The deviatoric strain rate is equal to the total strain rate minus the isotopic volumetric strain rate. So it "factors out" the rate of volumetric deformation. The second invariant of the strain rate tensor is usually regarded as a scalar measure of the rate of shear.

 

[Atr cheema]

So it "factors out" the rate of volumetric deformation. .

Can you please elaborate what will remain if we subtract isotropic strain rate from total strain rate tensor? I am having difficulty in perceiving it in a physical sense.

The second invariant of the strain rate tensor is usually regarded as a scalar measure of the rate of shear.

Is there a difference between invariant of deviatoric strain rate tensor and 'strain rate tensor'? I am worrying as you used just 'invariant of strain rate tensor' while I read it like 'second invariant of deviatoric strain rate'.

 

[Chestermiller]

Can you please elaborate what will remain if we subtract isotropic strain rate from total strain rate tensor? I am having difficulty in perceiving it in a physical sense.

Is there a difference between invariant of deviatoric strain rate tensor and 'strain rate tensor'? I am worrying as you used just 'invariant of strain rate tensor' while I read it like 'second invariant of deviatoric strain rate'.

If the strain rate were purely volumertic (isotropic) with no shear, the deviatoric part of the rate of stain tensor would be zero.

Regarding scalar shear rate, I meant to say 2nd invariant of the deviatoric strain rate tensor. The nominal scalar shear rate is often taken as being proportional to the square root of the 2nd invariant of the deviatoric strain rate tensor. If I remember correctly, the constant of proportionality is $\sqrt{2}$. You can work that out yourself by considering simple shear flow.

 

[Chestermiller]

Regarding the link you provided, what are the thermal boundary conditions? What is the nature of the flow?

 

[Atr cheema]

Regarding the link you provided, what are the thermal boundary conditions? What is the nature of the flow?

The x and y components of velocity field in the modeled area are as; $v_x = v_x0 sin \left (2 \Pi \frac x W \ right) cos \ left ( \Pi \frac y H \ right )$
$$ v_y, = v_y0, cos \left (2 \Pi \frac x W \ right) sin \ left ( \Pi \frac y H \ right ), $$
W and H are width and height of modeled area. vxo and vyo are constants. Here is complete problem

 

[Chestermiller]

Have you drawn the diagram showing the velocity vector as a function of position within the box? If so, please show us. To understand why the strain rates have the values shown, you need to understand the velocity field.

Chet

 

[Chestermiller]

I see that you have labelled the left figure as $\epsilon _{xy}$. Why do you think that this is the deviatoric strain rate? Also, let's see the equation you used for calculating the 2nd invariant.

 

[Atr cheema]

Have you drawn the diagram showing the velocity vector as a function of position within the box? If so, please show us. To understand why the strain rates have the values shown, you need to understand the velocity field.

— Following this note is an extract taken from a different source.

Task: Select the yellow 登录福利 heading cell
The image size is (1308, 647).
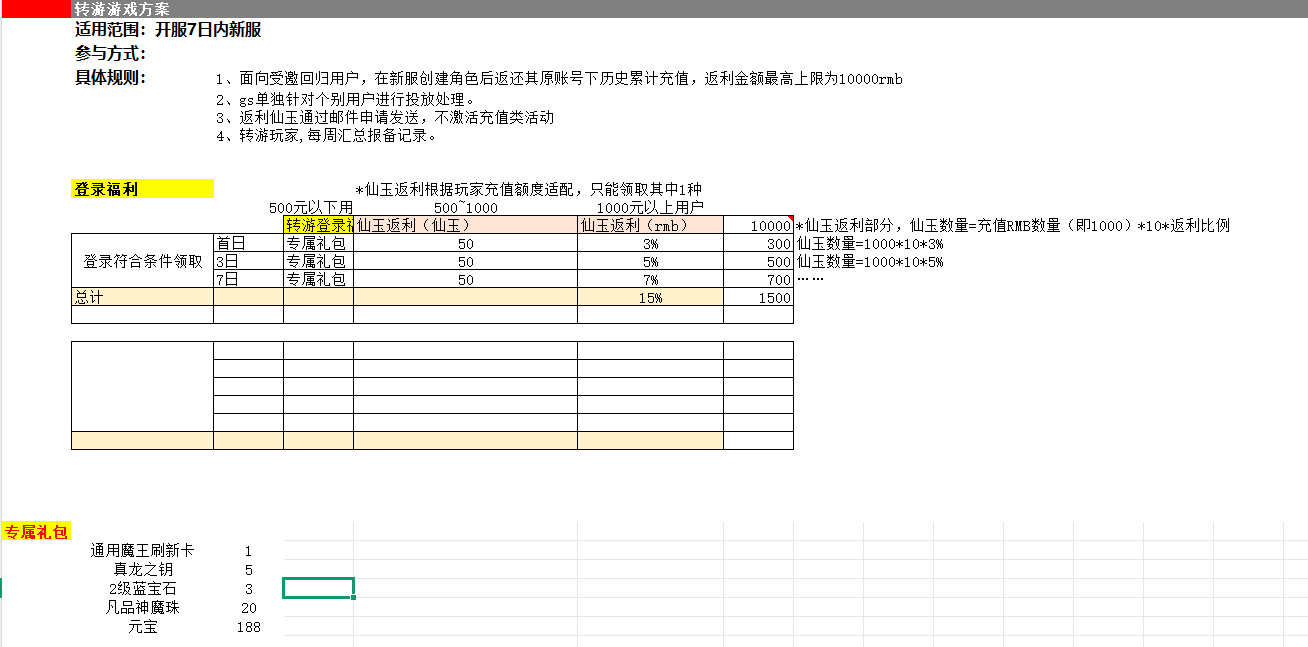Action: 142,189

Thank you very much for your interest. Here is the velocity field diagram.

Why do you think that this is the deviatoric strain rate? Also, let's see the equation you used for calculating the 2nd invariant.

It is because I used the equation for deviatoric strain rate to draw this diagram. I used following code of MATLAB to draw this.

for i=1:1:31
    for j=1:1:31
        dvxdy(i,j)=vx0*pi/ysize*sin(pi*x(j)/xsize*2)*sin(pi*y(i)/ysize);
         dvydx(i,j)=-vy0*pi/xsize*2*sin(pi*y(i)/ysize)*sin(pi*x(j)/xsize*2);
        eps1xy(i,j)=1/2*(dvxdy(i,j)+dvydx(i,j));
        end
end

It will be very nice of you, if you can help me interpret/justify these images.